━━ RECORDS

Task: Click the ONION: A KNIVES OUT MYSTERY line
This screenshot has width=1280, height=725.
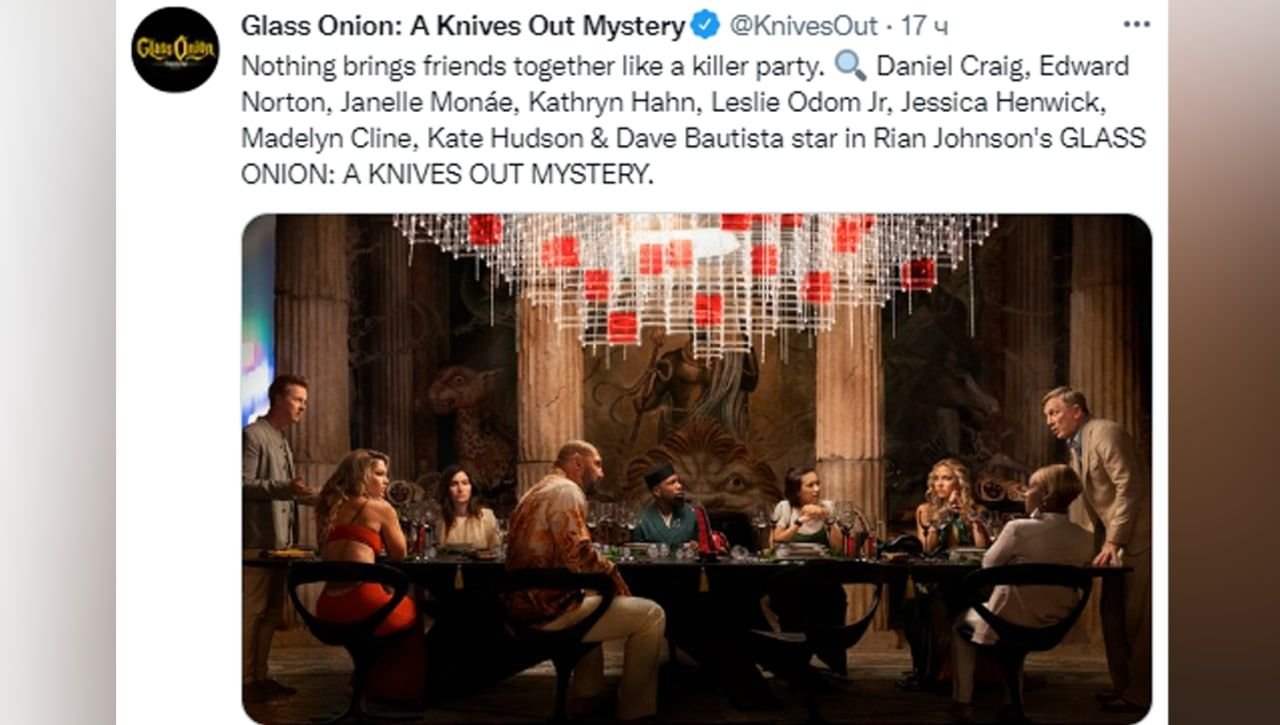Action: [x=446, y=174]
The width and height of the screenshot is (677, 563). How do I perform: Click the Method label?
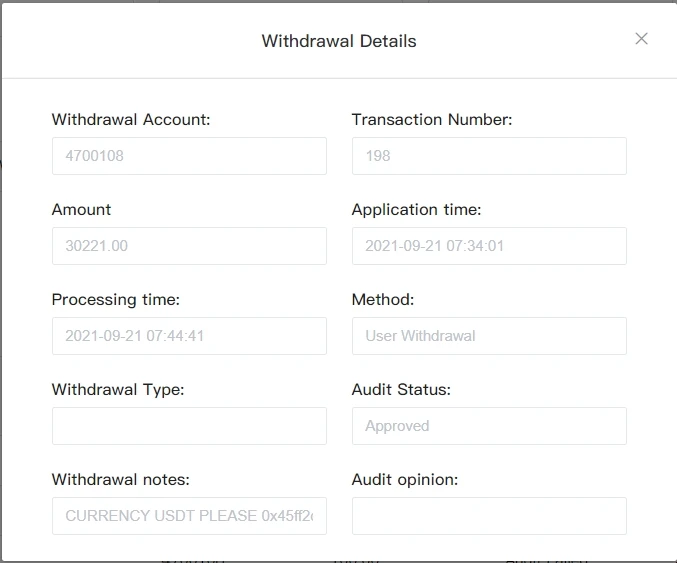tap(383, 300)
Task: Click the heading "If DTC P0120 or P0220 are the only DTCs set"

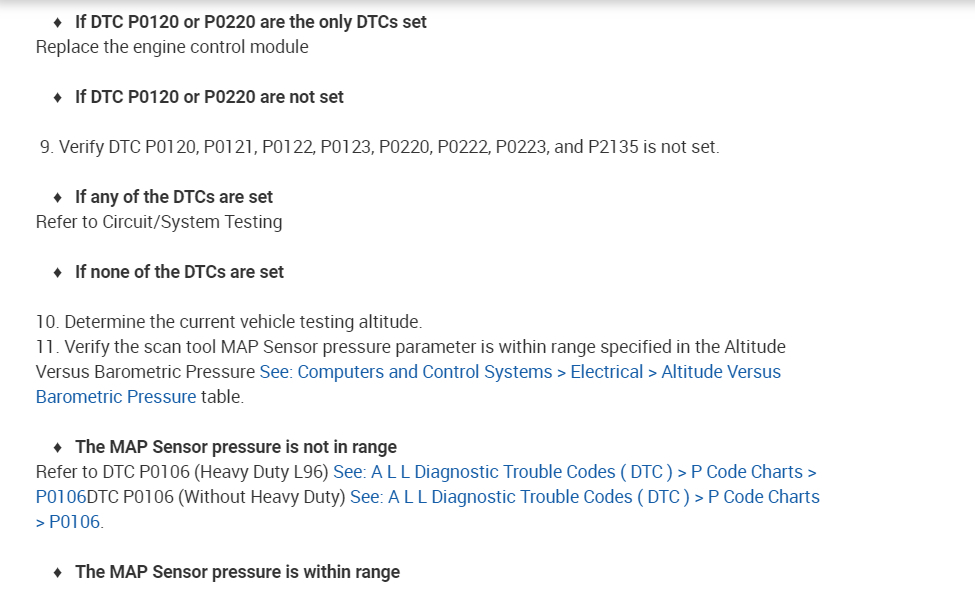Action: 250,22
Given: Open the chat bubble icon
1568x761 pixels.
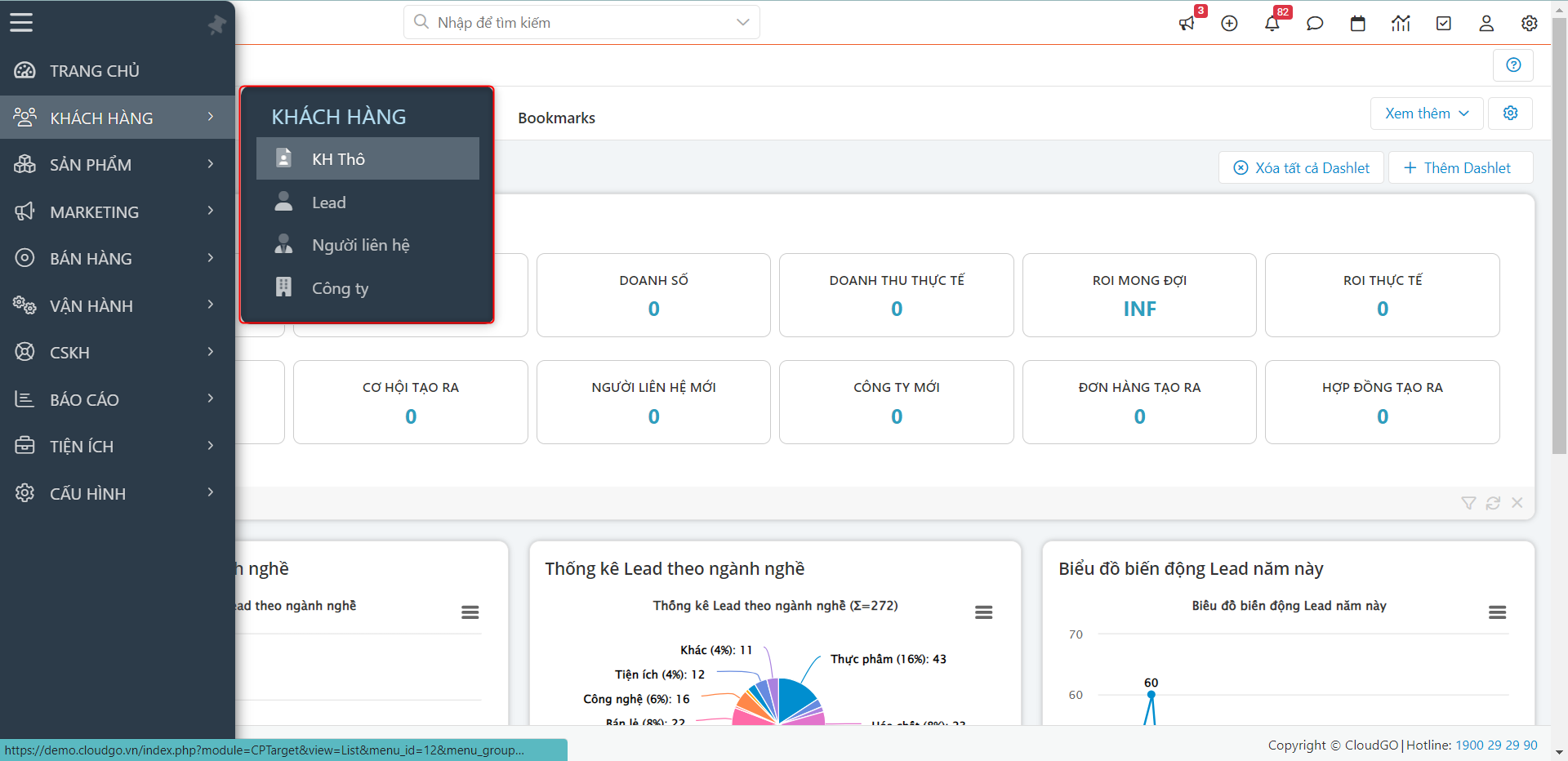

━━━━

ABOUT THIS EXERCISE: In the answer, include exactly the lines from the one containing "This screenshot has width=1280, height=725." through the end of the records above and no pictures at all.

EXERCISE ANSWER:
This screenshot has width=1280, height=725.
Action: [x=446, y=174]
The width and height of the screenshot is (677, 563). How do I perform: Click the Method label?
tap(383, 300)
Task: Click the heading "If DTC P0120 or P0220 are the only DTCs set"

Action: 250,22
Given: Open the chat bubble icon
1568x761 pixels.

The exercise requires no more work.